Conclusion and Recommendation
Therefore,
IT IS RECOMMENDED THAT plaintiff's civil rights complaint be DISMISSED WITH PREJUDICE as frivolous and for failing to state a claim for which relief may be granted.
Under the provisions of 28 U.S.C. Section 636(b)(1)(C) and Rule 72(b), parties aggrieved by this recommendation have fourteen (14) days from service of this report and recommendation to file specific, written objections with the Clerk of Court.

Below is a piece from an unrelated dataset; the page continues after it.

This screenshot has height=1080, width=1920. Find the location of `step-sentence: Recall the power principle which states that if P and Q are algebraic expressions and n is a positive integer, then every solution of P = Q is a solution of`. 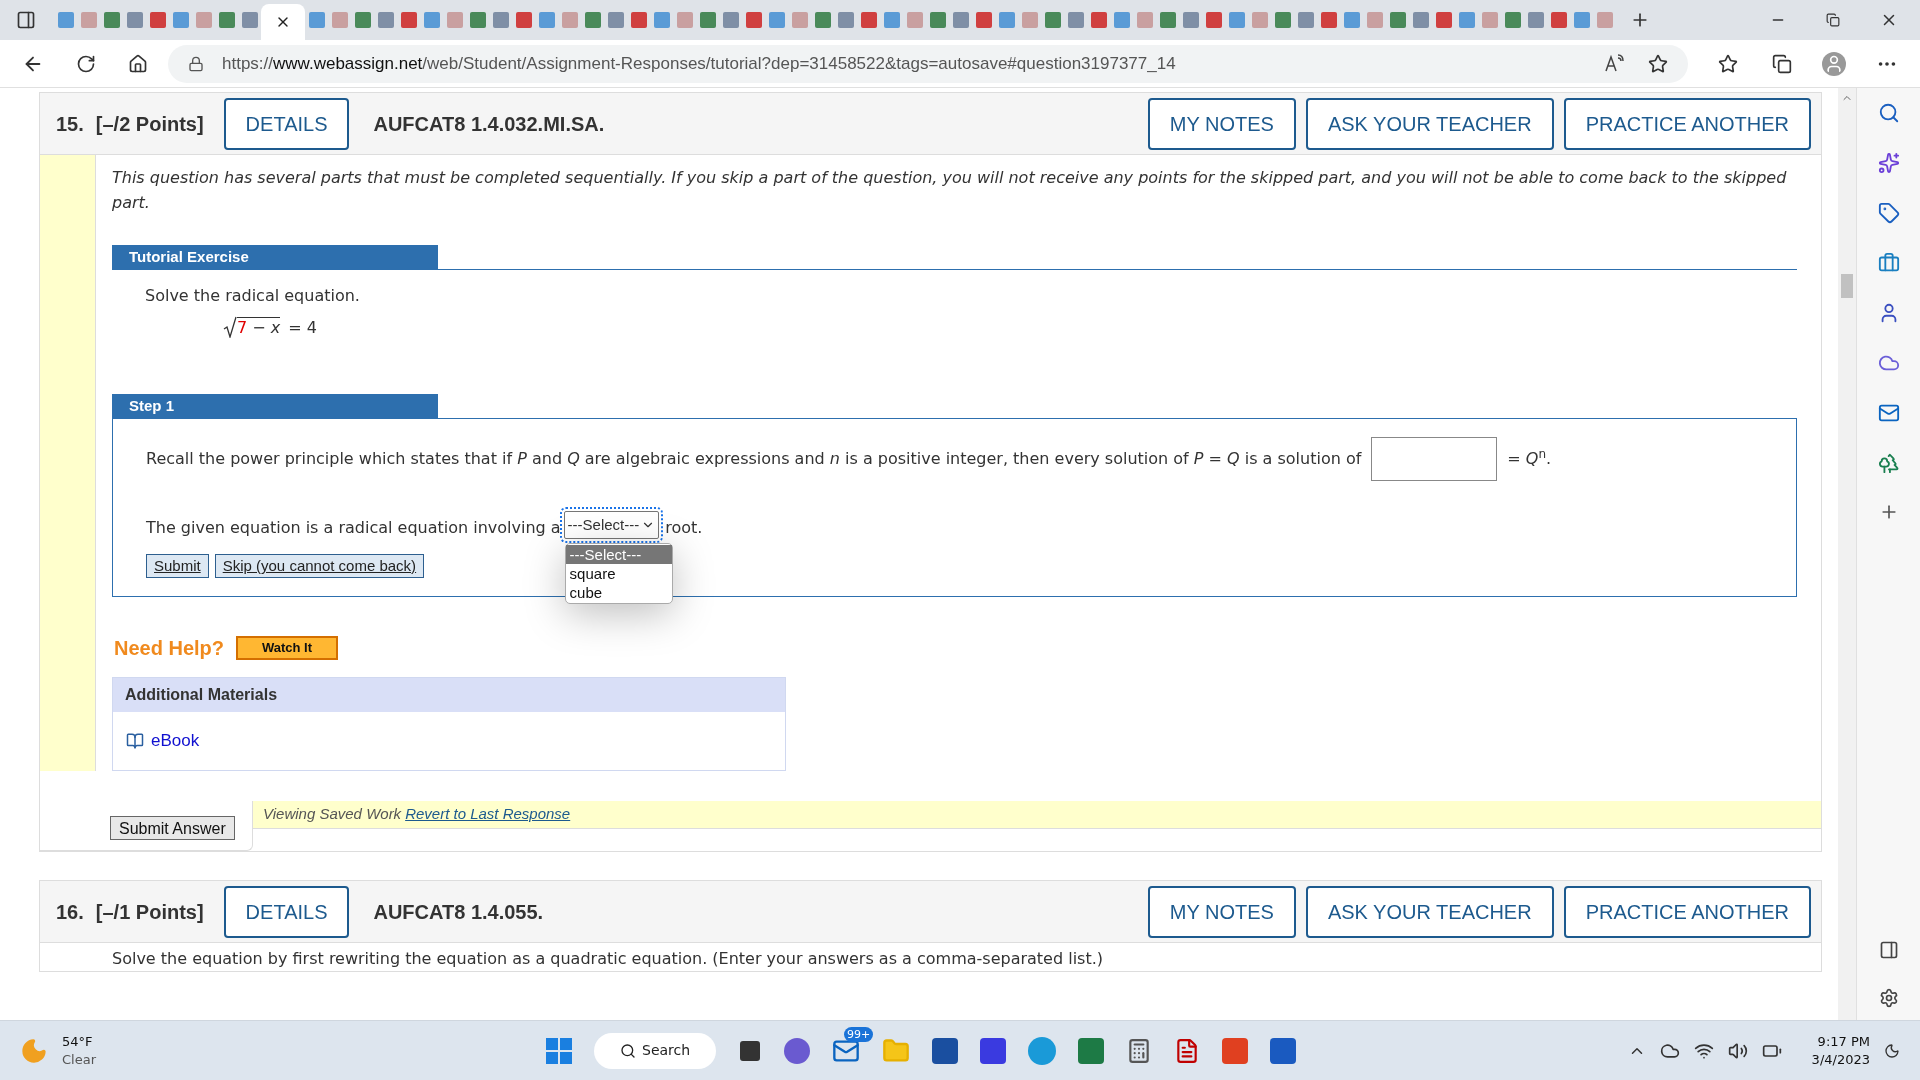

step-sentence: Recall the power principle which states that if P and Q are algebraic expressions and n is a positive integer, then every solution of P = Q is a solution of is located at coordinates (754, 459).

A party may respond to another party's objections within fourteen (14) days after being served with a copy of any objections or response to the district judge at the time of filing.
Failure to file written objections to the proposed factual findings and/or the proposed legal conclusions reflected in this Report and Recommendation within fourteen (14) days following the date of its service, or within the time frame authorized by Fed.R.Civ.P. 6(b) , shall bar an aggrieved party from attacking either the factual findings or the legal conclusions accepted by the District Court, except upon grounds of plain error. See , Douglass v. United Services Automobile Association , 79 F.3d 1415 (5th Cir. 1996).
In Chambers, Monroe, Louisiana, September 25, 2015.